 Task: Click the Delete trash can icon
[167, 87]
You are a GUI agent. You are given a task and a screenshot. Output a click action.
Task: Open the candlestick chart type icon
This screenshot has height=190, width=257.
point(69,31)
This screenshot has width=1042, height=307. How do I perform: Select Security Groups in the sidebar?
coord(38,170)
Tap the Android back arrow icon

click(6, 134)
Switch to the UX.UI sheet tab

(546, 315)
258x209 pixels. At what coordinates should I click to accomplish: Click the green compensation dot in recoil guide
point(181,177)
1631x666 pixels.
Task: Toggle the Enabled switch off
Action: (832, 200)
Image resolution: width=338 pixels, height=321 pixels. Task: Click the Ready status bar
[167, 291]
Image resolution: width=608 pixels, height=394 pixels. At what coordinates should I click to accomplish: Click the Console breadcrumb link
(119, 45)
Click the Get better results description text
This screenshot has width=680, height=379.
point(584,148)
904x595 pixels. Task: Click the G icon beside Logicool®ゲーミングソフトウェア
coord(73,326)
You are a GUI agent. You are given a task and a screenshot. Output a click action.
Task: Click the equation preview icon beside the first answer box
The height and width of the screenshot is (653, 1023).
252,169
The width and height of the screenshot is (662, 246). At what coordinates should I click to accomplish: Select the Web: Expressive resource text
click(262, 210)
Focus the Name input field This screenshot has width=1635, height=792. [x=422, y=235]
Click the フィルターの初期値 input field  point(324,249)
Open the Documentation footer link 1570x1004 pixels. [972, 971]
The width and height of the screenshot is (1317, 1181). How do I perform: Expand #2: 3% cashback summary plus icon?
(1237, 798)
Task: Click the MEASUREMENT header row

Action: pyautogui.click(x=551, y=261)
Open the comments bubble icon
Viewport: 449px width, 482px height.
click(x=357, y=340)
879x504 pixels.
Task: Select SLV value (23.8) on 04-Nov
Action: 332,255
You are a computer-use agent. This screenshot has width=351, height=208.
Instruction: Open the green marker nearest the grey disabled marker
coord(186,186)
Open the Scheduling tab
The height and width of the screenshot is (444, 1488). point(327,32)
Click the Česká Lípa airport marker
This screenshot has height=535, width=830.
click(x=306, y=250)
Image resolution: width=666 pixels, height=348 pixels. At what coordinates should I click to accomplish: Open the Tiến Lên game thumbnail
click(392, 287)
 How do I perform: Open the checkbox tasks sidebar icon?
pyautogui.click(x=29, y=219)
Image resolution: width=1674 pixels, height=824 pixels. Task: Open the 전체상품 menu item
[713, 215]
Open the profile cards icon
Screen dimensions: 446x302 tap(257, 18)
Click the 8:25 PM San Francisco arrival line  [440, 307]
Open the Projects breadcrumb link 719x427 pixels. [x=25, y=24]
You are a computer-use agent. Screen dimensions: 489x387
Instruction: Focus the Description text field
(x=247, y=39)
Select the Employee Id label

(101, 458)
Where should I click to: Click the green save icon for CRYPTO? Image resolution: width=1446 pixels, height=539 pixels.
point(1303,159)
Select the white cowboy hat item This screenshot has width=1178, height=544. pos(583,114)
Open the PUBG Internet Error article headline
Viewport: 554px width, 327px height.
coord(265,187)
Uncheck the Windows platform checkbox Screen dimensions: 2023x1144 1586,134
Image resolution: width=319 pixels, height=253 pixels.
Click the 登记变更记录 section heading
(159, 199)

→ **Work instructions**
Can you quote each line of the data above word for word?

→ **Output for this task**
 Task: Click the Delete trash can icon
[167, 87]
You are a GUI agent. You are given a task and a screenshot. Output a click action.
Task: Open the candlestick chart type icon
This screenshot has height=190, width=257.
point(69,31)
This screenshot has width=1042, height=307. How do I perform: Select Security Groups in the sidebar?
coord(38,170)
Tap the Android back arrow icon

click(6, 134)
Switch to the UX.UI sheet tab

(546, 315)
258x209 pixels. At what coordinates should I click to accomplish: Click the green compensation dot in recoil guide
point(181,177)
1631x666 pixels.
Task: Toggle the Enabled switch off
Action: (832, 200)
Image resolution: width=338 pixels, height=321 pixels. Task: Click the Ready status bar
[167, 291]
Image resolution: width=608 pixels, height=394 pixels. At what coordinates should I click to accomplish: Click the Console breadcrumb link
(119, 45)
Click the Get better results description text
This screenshot has width=680, height=379.
point(584,148)
904x595 pixels. Task: Click the G icon beside Logicool®ゲーミングソフトウェア
coord(73,326)
You are a GUI agent. You are given a task and a screenshot. Output a click action.
Task: Click the equation preview icon beside the first answer box
The height and width of the screenshot is (653, 1023).
252,169
The width and height of the screenshot is (662, 246). At what coordinates should I click to accomplish: Select the Web: Expressive resource text
click(262, 210)
Focus the Name input field This screenshot has width=1635, height=792. [x=422, y=235]
Click the フィルターの初期値 input field  point(324,249)
Open the Documentation footer link 1570x1004 pixels. [972, 971]
The width and height of the screenshot is (1317, 1181). How do I perform: Expand #2: 3% cashback summary plus icon?
(1237, 798)
Task: Click the MEASUREMENT header row

Action: pyautogui.click(x=551, y=261)
Open the comments bubble icon
Viewport: 449px width, 482px height.
click(x=357, y=340)
879x504 pixels.
Task: Select SLV value (23.8) on 04-Nov
Action: 332,255
You are a computer-use agent. This screenshot has width=351, height=208.
Instruction: Open the green marker nearest the grey disabled marker
coord(186,186)
Open the Scheduling tab
The height and width of the screenshot is (444, 1488). point(327,32)
Click the Česká Lípa airport marker
This screenshot has height=535, width=830.
click(x=306, y=250)
Image resolution: width=666 pixels, height=348 pixels. At what coordinates should I click to accomplish: Open the Tiến Lên game thumbnail
click(392, 287)
 How do I perform: Open the checkbox tasks sidebar icon?
pyautogui.click(x=29, y=219)
Image resolution: width=1674 pixels, height=824 pixels. Task: Open the 전체상품 menu item
[713, 215]
Open the profile cards icon
Screen dimensions: 446x302 tap(257, 18)
Click the 8:25 PM San Francisco arrival line  [440, 307]
Open the Projects breadcrumb link 719x427 pixels. [x=25, y=24]
You are a computer-use agent. Screen dimensions: 489x387
Instruction: Focus the Description text field
(x=247, y=39)
Select the Employee Id label

(101, 458)
Where should I click to: Click the green save icon for CRYPTO? Image resolution: width=1446 pixels, height=539 pixels.
point(1303,159)
Select the white cowboy hat item This screenshot has width=1178, height=544. pos(583,114)
Open the PUBG Internet Error article headline
Viewport: 554px width, 327px height.
coord(265,187)
Uncheck the Windows platform checkbox Screen dimensions: 2023x1144 1586,134
Image resolution: width=319 pixels, height=253 pixels.
Click the 登记变更记录 section heading
(159, 199)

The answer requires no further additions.